## start Given data

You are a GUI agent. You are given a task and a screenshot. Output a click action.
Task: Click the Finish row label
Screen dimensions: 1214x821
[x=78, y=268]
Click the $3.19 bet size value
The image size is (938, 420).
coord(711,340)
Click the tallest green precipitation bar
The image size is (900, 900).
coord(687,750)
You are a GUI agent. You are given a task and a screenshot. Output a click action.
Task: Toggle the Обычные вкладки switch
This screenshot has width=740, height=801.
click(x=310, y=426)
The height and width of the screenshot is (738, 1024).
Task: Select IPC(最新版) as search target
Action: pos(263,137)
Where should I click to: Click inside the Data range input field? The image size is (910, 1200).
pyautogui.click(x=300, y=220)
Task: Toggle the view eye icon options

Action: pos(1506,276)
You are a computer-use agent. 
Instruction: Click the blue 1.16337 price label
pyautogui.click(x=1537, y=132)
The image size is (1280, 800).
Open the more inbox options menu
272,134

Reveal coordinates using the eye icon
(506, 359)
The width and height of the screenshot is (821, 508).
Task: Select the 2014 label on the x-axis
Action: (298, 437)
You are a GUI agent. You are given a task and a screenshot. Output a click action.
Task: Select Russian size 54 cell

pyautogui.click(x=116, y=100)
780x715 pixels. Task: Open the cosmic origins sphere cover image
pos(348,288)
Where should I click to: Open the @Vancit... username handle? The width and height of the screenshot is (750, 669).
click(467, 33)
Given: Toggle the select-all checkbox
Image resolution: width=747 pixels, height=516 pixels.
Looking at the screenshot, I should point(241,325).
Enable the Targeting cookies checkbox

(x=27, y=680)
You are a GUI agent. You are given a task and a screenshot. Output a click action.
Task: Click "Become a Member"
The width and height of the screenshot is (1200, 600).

## end Given data

◆ Objective: Copy all of the material above line for line, with nothing changed.

◆ Exercise response:
You are a GUI agent. You are given a task and a screenshot. Output a click action.
Task: Click the Finish row label
Screen dimensions: 1214x821
[x=78, y=268]
Click the $3.19 bet size value
The image size is (938, 420).
coord(711,340)
Click the tallest green precipitation bar
The image size is (900, 900).
coord(687,750)
You are a GUI agent. You are given a task and a screenshot. Output a click action.
Task: Toggle the Обычные вкладки switch
This screenshot has width=740, height=801.
click(x=310, y=426)
The height and width of the screenshot is (738, 1024).
Task: Select IPC(最新版) as search target
Action: pos(263,137)
Where should I click to: Click inside the Data range input field? The image size is (910, 1200).
pyautogui.click(x=300, y=220)
Task: Toggle the view eye icon options

Action: pos(1506,276)
You are a computer-use agent. 
Instruction: Click the blue 1.16337 price label
pyautogui.click(x=1537, y=132)
The image size is (1280, 800).
Open the more inbox options menu
272,134

Reveal coordinates using the eye icon
(506, 359)
The width and height of the screenshot is (821, 508).
Task: Select the 2014 label on the x-axis
Action: (298, 437)
You are a GUI agent. You are given a task and a screenshot. Output a click action.
Task: Select Russian size 54 cell

pyautogui.click(x=116, y=100)
780x715 pixels. Task: Open the cosmic origins sphere cover image
pos(348,288)
Where should I click to: Open the @Vancit... username handle? The width and height of the screenshot is (750, 669).
click(467, 33)
Given: Toggle the select-all checkbox
Image resolution: width=747 pixels, height=516 pixels.
Looking at the screenshot, I should point(241,325).
Enable the Targeting cookies checkbox

(x=27, y=680)
You are a GUI agent. You are given a task and a screenshot. Output a click action.
Task: Click "Become a Member"
The width and height of the screenshot is (1200, 600).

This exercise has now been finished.